Il invite à inverser les rôles pour mieux comprendre la situation : comment la communauté cinématographique réagirait-elle si un réalisateur mexicain renommé (tel que Cuaron, Inarritu ou Del Toro) produisait un film traitant des problématiques des banlieues en France, mais en studio à Mexico, avec des acteurs hollywoodiens au phrasé argentin ou colombien ? « Ce serait perçu comme une farce, promptement ridiculisée ». Elle incarne tous les préjugés imprudents envers les transitions de genre, ajoute Volpi, tout en reconnaissant « la minutie » du travail accompli par l’actrice transgenre espagnole Karla Sofía Gascón.
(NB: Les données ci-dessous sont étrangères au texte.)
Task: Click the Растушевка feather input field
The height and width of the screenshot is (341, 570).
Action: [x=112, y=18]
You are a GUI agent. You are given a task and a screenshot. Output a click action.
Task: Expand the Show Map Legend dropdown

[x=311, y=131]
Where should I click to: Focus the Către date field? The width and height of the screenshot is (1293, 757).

Une autre controverse a concerné le niveau d’espagnol de l’Américaine d’origine mexicaine Selena Gomez, dont la prestation a été qualifiée de « sans défense » par l’acteur mexicain Eugenio Derbez. « Je suis désolée, j’ai fait de mon mieux », a réagi Selena Gomez sur TikTok, ce à quoi Derbez a présenté des excuses publiques.
« L’opéra n’est jamais fidèle au réel »
Lors d’une présentation récente à Mexico, Audiard a commencé à présenter ses excuses : « Si certaines choses dans Emilia semblent choquantes, je serais prêt à m’en excuser ». Selon lui, « il s’agit à l’origine d’un opéra, et les opéras, par essence, ne sont pas réalistes ». Il a justifié la présence limitée de Mexicains au casting (qui était un autre point de critique récurrent) en affirmant que « Selena (Gomez) et Zoe (Saldaña) apportaient une dimension commerciale », comme il l’a expliqué lors d’un échange avec l’AFP à Bogota.
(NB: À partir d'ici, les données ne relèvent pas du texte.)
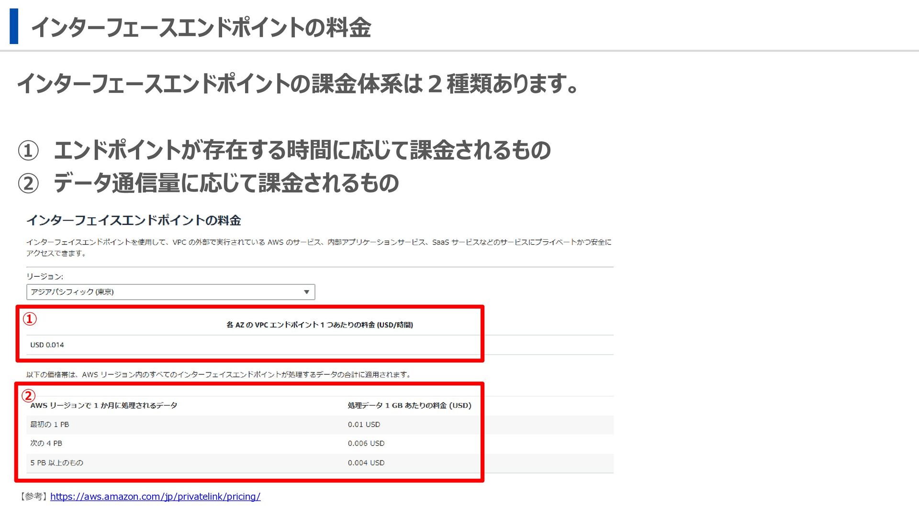Click the gray ② bullet before データ通信量
Image resolution: width=919 pixels, height=517 pixels.
(x=28, y=184)
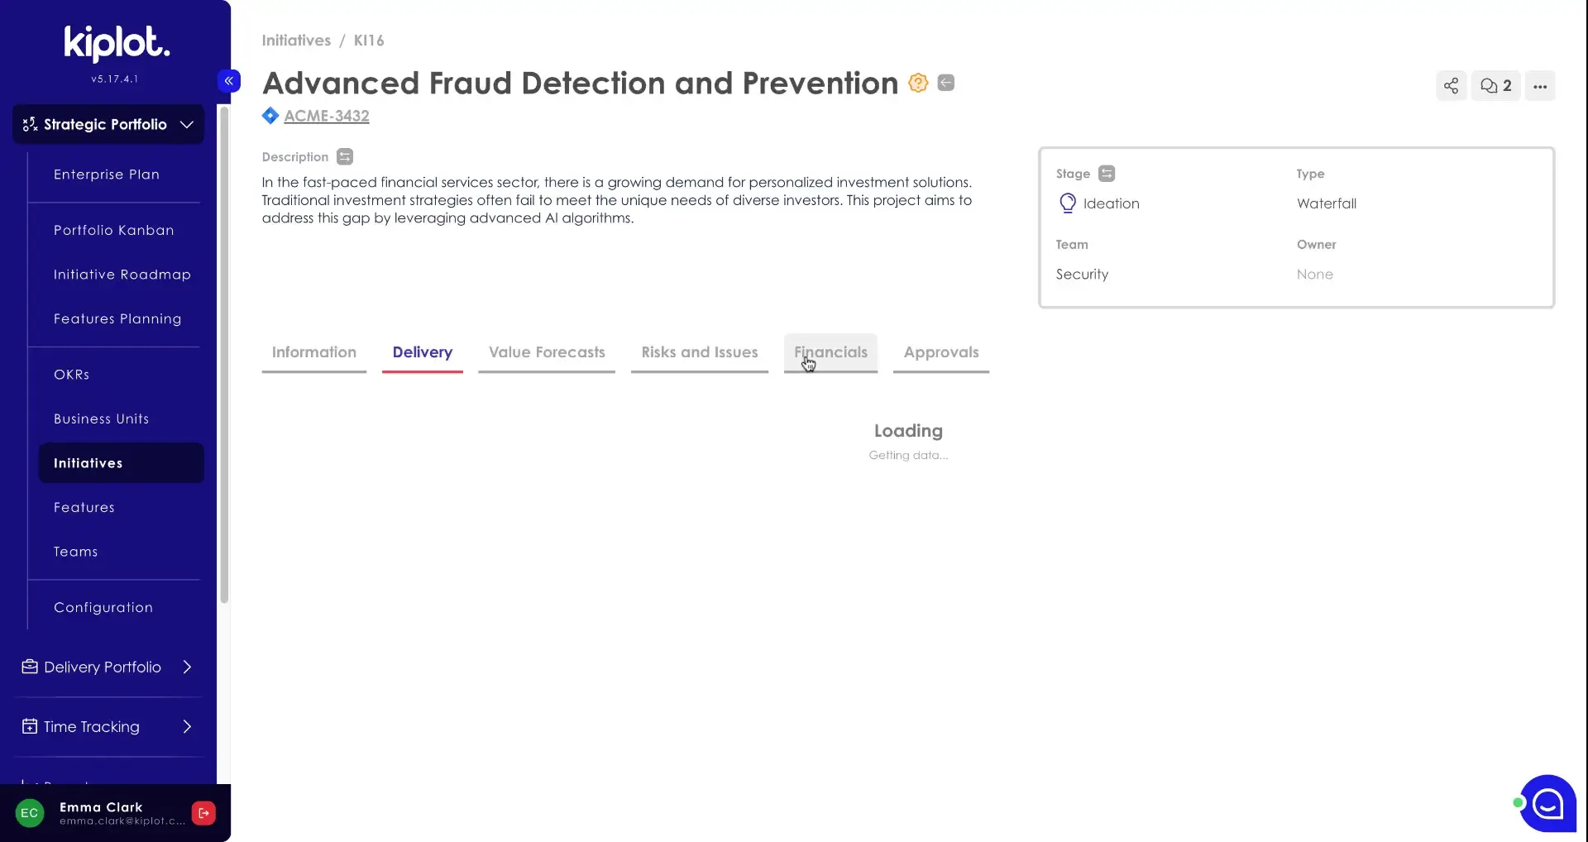The image size is (1588, 842).
Task: Click the grey icon next to Stage
Action: point(1107,174)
En dépit des critiques, Emilia a fini par recevoir quelques soutiens au Mexique. « Je ne pense pas que Gene Kelly se soit réellement rendu à Paris pour son film Un Américain à Paris », a déclaré le cinéaste mexicain Guillermo del Toro au cours d’une conversation avec Audiard.
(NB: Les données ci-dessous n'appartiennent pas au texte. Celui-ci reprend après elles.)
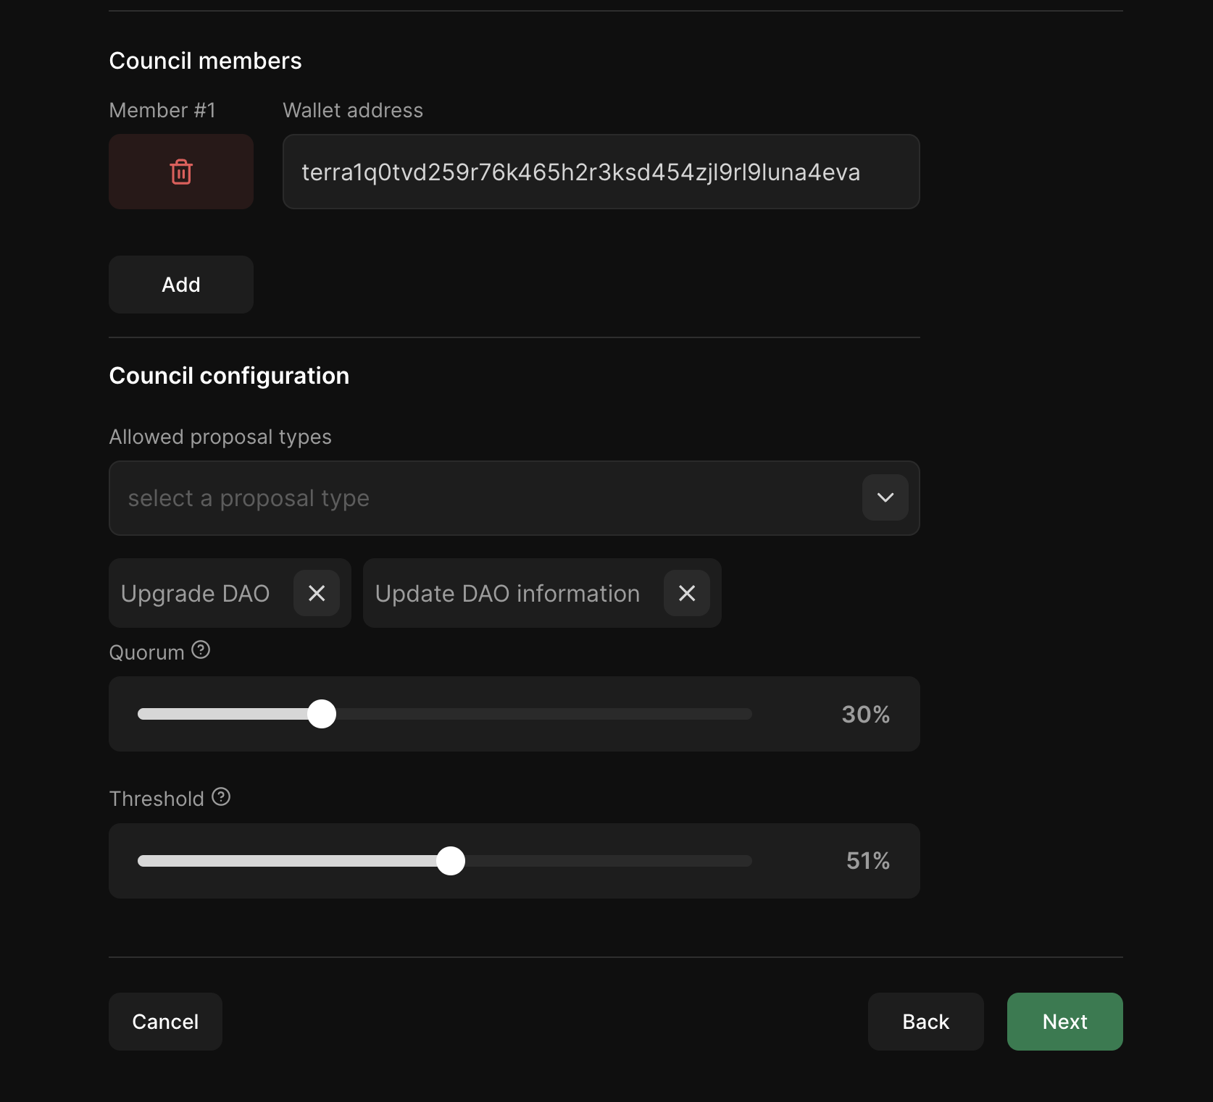This screenshot has height=1102, width=1213.
Task: Click the Threshold slider handle
Action: 451,861
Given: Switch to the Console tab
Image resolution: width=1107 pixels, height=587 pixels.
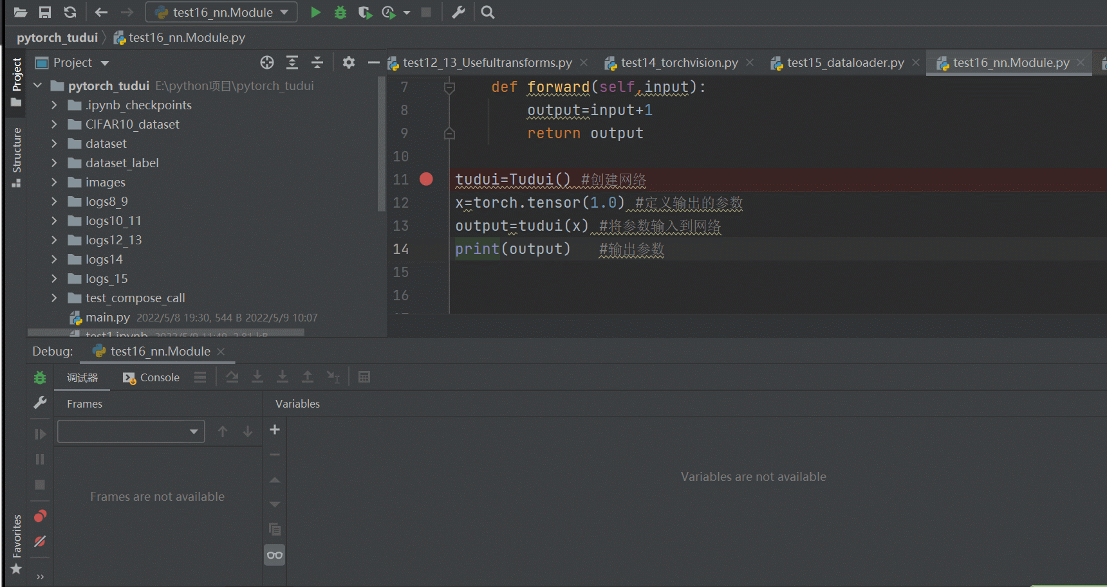Looking at the screenshot, I should click(152, 377).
Selon un chroniqueur de Milenio, Alvaro Cueva, « Si les grands maîtres du cinéma d’auteur comme Federico Fellini ou Luis Buñuel étaient encore parmi nous, c’est le type de film qu’ils réaliseraient ». Il a rappelé que Buñuel avait également subi de vives critiques en 1950 pour Los Olvidados, qui dépeint la pauvreté des quartiers de Mexico.
Interviewée par Milenio, Angie Orozco, membre d’un collectif de proches des disparus, a espéré mercredi que « tout le vacarme » entourant le film aiderait à mieux « comprendre la crise » des disparitions. Un retour à la réalité, aussi difficile soit-il.